[Stored records]
=== Begin Enclosure ===

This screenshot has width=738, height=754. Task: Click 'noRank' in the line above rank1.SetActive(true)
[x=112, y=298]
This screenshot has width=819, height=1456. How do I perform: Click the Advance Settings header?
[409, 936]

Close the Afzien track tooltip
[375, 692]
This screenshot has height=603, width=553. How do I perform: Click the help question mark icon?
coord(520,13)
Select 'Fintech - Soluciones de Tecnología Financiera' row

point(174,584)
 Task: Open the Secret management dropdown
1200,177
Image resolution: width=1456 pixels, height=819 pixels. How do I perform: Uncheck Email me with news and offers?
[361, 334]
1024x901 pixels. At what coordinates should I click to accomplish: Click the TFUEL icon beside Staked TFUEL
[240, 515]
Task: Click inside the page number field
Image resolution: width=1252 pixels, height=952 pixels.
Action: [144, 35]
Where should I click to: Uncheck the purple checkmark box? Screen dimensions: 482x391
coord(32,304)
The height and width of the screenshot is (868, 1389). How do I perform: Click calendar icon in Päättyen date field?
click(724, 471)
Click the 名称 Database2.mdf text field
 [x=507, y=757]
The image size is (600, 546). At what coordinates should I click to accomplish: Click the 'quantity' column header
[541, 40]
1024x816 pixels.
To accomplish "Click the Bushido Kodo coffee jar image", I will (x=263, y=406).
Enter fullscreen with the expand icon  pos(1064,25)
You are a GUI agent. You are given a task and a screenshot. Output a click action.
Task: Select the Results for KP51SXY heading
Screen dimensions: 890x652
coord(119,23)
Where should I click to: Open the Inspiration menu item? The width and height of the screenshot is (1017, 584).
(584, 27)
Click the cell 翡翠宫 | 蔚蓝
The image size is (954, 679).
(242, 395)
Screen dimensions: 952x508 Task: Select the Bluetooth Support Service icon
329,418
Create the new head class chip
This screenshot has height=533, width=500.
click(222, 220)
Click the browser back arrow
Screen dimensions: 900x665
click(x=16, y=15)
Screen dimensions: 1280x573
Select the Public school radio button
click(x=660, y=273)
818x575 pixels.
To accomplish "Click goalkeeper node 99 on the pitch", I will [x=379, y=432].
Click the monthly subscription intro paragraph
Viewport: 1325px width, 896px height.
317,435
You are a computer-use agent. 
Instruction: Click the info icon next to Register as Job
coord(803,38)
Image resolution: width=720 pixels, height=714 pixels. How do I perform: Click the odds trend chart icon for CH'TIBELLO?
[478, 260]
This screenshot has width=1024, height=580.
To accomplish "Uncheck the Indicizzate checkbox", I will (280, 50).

=== End Enclosure ===

# [REQUIRED WORK]
Retype every record above exactly.

# [WORKED SOLUTION]
This screenshot has width=738, height=754. Task: Click 'noRank' in the line above rank1.SetActive(true)
[x=112, y=298]
This screenshot has width=819, height=1456. How do I perform: Click the Advance Settings header?
[409, 936]

Close the Afzien track tooltip
[375, 692]
This screenshot has height=603, width=553. How do I perform: Click the help question mark icon?
coord(520,13)
Select 'Fintech - Soluciones de Tecnología Financiera' row

point(174,584)
 Task: Open the Secret management dropdown
1200,177
Image resolution: width=1456 pixels, height=819 pixels. How do I perform: Uncheck Email me with news and offers?
[361, 334]
1024x901 pixels. At what coordinates should I click to accomplish: Click the TFUEL icon beside Staked TFUEL
[240, 515]
Task: Click inside the page number field
Image resolution: width=1252 pixels, height=952 pixels.
Action: [144, 35]
Where should I click to: Uncheck the purple checkmark box? Screen dimensions: 482x391
coord(32,304)
The height and width of the screenshot is (868, 1389). How do I perform: Click calendar icon in Päättyen date field?
click(724, 471)
Click the 名称 Database2.mdf text field
 [x=507, y=757]
The image size is (600, 546). At what coordinates should I click to accomplish: Click the 'quantity' column header
[541, 40]
1024x816 pixels.
To accomplish "Click the Bushido Kodo coffee jar image", I will (x=263, y=406).
Enter fullscreen with the expand icon  pos(1064,25)
You are a GUI agent. You are given a task and a screenshot. Output a click action.
Task: Select the Results for KP51SXY heading
Screen dimensions: 890x652
coord(119,23)
Where should I click to: Open the Inspiration menu item? The width and height of the screenshot is (1017, 584).
(584, 27)
Click the cell 翡翠宫 | 蔚蓝
The image size is (954, 679).
(242, 395)
Screen dimensions: 952x508 Task: Select the Bluetooth Support Service icon
329,418
Create the new head class chip
This screenshot has height=533, width=500.
click(222, 220)
Click the browser back arrow
Screen dimensions: 900x665
click(x=16, y=15)
Screen dimensions: 1280x573
Select the Public school radio button
click(x=660, y=273)
818x575 pixels.
To accomplish "Click goalkeeper node 99 on the pitch", I will [x=379, y=432].
Click the monthly subscription intro paragraph
Viewport: 1325px width, 896px height.
317,435
You are a computer-use agent. 
Instruction: Click the info icon next to Register as Job
coord(803,38)
Image resolution: width=720 pixels, height=714 pixels. How do I perform: Click the odds trend chart icon for CH'TIBELLO?
[478, 260]
This screenshot has width=1024, height=580.
To accomplish "Uncheck the Indicizzate checkbox", I will (280, 50).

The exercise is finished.